Los vivos no han escuchado la palabra de Ezequiel. Ahora Dios le manda
dirigir su palabra a los muertos:
-Huesos secos,
escuchad la palabra de Yahveh (37,4).
Ezequiel como
actor habla, como espectador de la acción de Dios contempla asombrado el
resultado de su palabra, acompañada de la potencia creadora de Dios:
-Así dice el
Señor Yahveh a estos huesos: He aquí que yo voy a hacer entrar el
espíritu en vosotros, y viviréis. Os cubriré de nervios, haré crecer
sobre vosotros la carne, os cubriré de piel, os infundiré espíritu y
viviréis; y sabréis que yo soy Yahveh (37,5-6).
La palabra de
Ezequiel es palabra de profeta, lleva toda la fuerza de Dios, se hace
eficaz, suscitando el espíritu que da vida a los huesos secos. Como
quien no se cree lo que ve, Ezequiel constata: “Yo profeticé como se me
había ordenado, y mientras yo profetizaba se produjo un ruido. Hubo un
estremecimiento, y los huesos se juntaron unos con otros. Miré y vi que
estaban recubiertos de nervios, la carne salía y la piel se extendía por
encima, pero no había espíritu
en ellos”.

#####

▶ **Instrucciones**
**1)** Transcribe sin cambios el pasaje sobre Ezequiel y los huesos secos desde "Los vivos no" hasta "soy Yahveh (37,5-6).".
**2)** Continúa el pasaje sobre Ezequiel y los huesos secos a partir de su última oración.

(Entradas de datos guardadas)

#####

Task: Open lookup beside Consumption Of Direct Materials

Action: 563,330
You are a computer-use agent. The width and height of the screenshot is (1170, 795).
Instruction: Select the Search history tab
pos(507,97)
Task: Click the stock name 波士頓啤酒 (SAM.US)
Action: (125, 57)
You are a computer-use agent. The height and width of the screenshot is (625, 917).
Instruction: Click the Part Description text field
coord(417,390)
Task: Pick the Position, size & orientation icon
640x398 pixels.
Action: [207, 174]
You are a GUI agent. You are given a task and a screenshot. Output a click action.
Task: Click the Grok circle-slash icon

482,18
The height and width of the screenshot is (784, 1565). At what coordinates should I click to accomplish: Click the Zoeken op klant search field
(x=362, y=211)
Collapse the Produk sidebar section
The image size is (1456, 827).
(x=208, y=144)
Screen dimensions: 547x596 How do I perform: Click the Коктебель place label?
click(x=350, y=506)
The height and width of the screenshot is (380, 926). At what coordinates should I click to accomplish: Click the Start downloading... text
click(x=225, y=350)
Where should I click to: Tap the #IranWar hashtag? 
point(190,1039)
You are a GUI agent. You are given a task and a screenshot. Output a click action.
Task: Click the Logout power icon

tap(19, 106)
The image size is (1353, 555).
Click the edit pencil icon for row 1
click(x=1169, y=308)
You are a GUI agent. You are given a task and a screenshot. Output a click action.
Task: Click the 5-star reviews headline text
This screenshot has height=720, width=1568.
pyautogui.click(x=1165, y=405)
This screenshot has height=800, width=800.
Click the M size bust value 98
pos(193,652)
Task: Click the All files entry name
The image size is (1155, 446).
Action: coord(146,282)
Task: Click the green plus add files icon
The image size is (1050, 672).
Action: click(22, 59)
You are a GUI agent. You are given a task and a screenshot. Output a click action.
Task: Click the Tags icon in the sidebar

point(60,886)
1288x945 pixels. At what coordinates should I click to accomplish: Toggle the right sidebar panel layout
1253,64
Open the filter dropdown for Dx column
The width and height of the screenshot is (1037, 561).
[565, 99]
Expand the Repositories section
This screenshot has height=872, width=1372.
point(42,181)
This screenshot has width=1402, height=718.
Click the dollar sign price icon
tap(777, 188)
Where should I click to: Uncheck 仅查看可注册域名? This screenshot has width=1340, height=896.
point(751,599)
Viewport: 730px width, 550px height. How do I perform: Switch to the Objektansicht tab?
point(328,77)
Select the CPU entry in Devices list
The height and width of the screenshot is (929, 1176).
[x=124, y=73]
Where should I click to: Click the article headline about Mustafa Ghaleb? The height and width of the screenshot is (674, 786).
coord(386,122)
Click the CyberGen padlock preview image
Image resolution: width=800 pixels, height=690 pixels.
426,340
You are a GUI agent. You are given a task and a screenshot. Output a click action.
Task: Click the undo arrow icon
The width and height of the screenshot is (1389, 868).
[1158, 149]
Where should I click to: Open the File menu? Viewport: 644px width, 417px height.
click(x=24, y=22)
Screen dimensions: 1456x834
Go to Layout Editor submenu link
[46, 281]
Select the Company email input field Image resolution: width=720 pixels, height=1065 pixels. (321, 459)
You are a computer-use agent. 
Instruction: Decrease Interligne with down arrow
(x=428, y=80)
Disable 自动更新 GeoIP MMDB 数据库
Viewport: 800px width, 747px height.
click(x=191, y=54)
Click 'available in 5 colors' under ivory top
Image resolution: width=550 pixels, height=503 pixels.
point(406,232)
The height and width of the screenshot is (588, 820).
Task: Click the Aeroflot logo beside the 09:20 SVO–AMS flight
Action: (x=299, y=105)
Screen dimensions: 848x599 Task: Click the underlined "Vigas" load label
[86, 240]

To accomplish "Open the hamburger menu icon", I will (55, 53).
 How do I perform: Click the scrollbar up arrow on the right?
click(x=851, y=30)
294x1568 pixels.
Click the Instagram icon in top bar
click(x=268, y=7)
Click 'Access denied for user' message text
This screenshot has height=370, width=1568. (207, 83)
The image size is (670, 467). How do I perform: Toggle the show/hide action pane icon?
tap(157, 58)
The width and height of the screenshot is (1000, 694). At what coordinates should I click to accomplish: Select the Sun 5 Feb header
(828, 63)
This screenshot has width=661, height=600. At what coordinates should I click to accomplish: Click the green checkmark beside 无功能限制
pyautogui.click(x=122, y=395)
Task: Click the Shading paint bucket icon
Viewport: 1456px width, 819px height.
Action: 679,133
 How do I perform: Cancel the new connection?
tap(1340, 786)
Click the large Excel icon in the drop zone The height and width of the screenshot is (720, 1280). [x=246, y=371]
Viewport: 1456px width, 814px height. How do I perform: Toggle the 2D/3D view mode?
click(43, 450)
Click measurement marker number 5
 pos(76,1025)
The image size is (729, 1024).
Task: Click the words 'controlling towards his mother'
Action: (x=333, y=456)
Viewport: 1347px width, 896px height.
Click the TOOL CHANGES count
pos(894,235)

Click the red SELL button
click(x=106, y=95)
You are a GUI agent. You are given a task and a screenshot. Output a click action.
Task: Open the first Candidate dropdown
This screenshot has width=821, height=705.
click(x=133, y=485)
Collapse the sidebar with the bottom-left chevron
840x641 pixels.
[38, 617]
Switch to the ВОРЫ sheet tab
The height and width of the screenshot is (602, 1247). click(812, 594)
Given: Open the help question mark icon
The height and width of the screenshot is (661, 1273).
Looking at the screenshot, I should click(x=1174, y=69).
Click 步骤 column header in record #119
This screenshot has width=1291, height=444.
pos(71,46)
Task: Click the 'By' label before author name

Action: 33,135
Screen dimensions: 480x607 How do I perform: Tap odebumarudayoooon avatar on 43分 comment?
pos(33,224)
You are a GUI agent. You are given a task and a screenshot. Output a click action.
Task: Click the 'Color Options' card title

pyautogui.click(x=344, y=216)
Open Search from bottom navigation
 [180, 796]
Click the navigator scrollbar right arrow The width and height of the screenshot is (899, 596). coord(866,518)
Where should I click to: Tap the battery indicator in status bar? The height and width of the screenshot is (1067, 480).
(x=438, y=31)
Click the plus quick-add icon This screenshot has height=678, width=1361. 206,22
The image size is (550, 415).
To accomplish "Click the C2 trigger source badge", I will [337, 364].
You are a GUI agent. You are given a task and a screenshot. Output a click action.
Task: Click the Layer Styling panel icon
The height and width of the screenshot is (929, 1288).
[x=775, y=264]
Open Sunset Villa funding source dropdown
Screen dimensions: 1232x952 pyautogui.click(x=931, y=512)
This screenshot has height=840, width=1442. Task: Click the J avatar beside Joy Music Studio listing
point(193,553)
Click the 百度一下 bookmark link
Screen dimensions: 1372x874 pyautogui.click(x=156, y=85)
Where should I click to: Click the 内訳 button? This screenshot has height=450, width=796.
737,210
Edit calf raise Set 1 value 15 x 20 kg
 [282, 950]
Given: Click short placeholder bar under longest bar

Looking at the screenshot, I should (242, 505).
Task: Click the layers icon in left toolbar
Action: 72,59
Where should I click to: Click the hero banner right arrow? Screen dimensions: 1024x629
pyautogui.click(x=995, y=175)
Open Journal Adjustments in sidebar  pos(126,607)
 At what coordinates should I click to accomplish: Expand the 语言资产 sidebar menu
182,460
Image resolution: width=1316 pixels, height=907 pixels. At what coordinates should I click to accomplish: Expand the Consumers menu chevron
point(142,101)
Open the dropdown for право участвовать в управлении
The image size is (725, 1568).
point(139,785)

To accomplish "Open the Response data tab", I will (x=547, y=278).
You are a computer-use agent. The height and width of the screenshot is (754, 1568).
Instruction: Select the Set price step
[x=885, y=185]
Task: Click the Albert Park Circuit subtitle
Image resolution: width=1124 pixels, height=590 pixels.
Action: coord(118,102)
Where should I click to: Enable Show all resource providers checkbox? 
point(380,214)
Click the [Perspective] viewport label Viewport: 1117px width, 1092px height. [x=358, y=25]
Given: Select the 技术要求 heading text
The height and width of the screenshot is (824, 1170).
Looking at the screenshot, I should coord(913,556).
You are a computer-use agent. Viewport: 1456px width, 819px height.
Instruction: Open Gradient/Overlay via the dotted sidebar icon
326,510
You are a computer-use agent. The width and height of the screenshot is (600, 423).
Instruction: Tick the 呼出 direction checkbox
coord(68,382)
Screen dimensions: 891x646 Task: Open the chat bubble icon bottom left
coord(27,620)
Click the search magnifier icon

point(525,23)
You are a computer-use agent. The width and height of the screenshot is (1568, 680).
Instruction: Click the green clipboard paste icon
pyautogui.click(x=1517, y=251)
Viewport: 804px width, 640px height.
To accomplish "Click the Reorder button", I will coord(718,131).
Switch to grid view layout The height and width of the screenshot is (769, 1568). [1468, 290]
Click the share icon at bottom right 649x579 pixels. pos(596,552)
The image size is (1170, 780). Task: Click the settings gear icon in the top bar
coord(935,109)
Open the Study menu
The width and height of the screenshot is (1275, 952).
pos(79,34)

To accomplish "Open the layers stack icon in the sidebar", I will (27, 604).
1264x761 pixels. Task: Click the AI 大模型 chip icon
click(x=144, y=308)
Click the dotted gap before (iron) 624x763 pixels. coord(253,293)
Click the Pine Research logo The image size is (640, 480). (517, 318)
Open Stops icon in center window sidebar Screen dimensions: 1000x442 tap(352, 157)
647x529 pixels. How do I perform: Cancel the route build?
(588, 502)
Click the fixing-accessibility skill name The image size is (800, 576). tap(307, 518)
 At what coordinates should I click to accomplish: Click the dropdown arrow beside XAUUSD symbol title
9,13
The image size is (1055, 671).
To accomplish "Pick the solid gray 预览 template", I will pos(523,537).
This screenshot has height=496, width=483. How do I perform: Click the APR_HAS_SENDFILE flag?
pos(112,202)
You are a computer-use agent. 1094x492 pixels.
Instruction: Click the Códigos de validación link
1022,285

#####

▶ **Respuestas en orden**
**1)**
Los vivos no han escuchado la palabra de Ezequiel. Ahora Dios le manda
dirigir su palabra a los muertos:
-Huesos secos,
escuchad la palabra de Yahveh (37,4).
Ezequiel como
actor habla, como espectador de la acción de Dios contempla asombrado el
resultado de su palabra, acompañada de la potencia creadora de Dios:
-Así dice el
Señor Yahveh a estos huesos: He aquí que yo voy a hacer entrar el
espíritu en vosotros, y viviréis. Os cubriré de nervios, haré crecer
sobre vosotros la carne, os cubriré de piel, os infundiré espíritu y
viviréis; y sabréis que yo soy Yahveh (37,5-6).

**2)**
Como el día de la
creación, el proceso tiene dos tiempos. Primero Dios forma al hombre con
el barro de la tierra y luego le infunde el soplo de vida. Aquí no se
parte del barro, sino de los huesos, que se ajustan unos con otros y se
recubren de carne, nervios y piel, pero aún están sin vida. Por ello
sigue Ezequiel narrando lo que hace y lo que contempla. Siente como un
hormigueo de vida que penetra piel, huesos, carne, nervios, según sale
de sus labios la palabra de Dios, que penetra en su oído:
-Profetiza al espíritu, profetiza, hijo de hombre. Dirás al espíritu: Así dice el Señor Yahveh: Ven, espíritu, de los cuatro vientos, y sopla sobre estos muertos para que vivan (37,9).
El término hebreo
ruah significa, a la vez, viento y espíritu; de ahí el juego de
palabras: “desde los cuatro vientos, ven, Espíritu” (37,9). Con el
Espíritu germina la vida. Si el hombre “exhala el espíritu” muere; si
Dios, le infunde su Espíritu, el hombre revive. El hombre, recreado por
el Espíritu de Dios, vuelve a la vida, a una vida nueva, a una vida
según el Espíritu (Rm 8,4). De nuevo Ezequiel experimenta el asombro del
don de la vida, los cadáveres se alzan del suelo y se ponen de pie,
resucitados:
-Yo profeticé
como se me había ordenado, y el espíritu entró en ellos; revivieron y se
pusieron en pie: era una muchedumbre inmensa (37,10).
A la acción sigue
la palabra que la aclara. La visión se hace parábola. Así la palabra se
hace palabra eterna, con eficacia para todos los tiempos. Entonces me
dijo:
-Hijo de hombre,
estos huesos son toda la casa de Israel. Ellos andan diciendo: Se han
secado nuestros huesos, se ha desvanecido nuestra esperanza, todo ha
acabado para nosotros (37,11).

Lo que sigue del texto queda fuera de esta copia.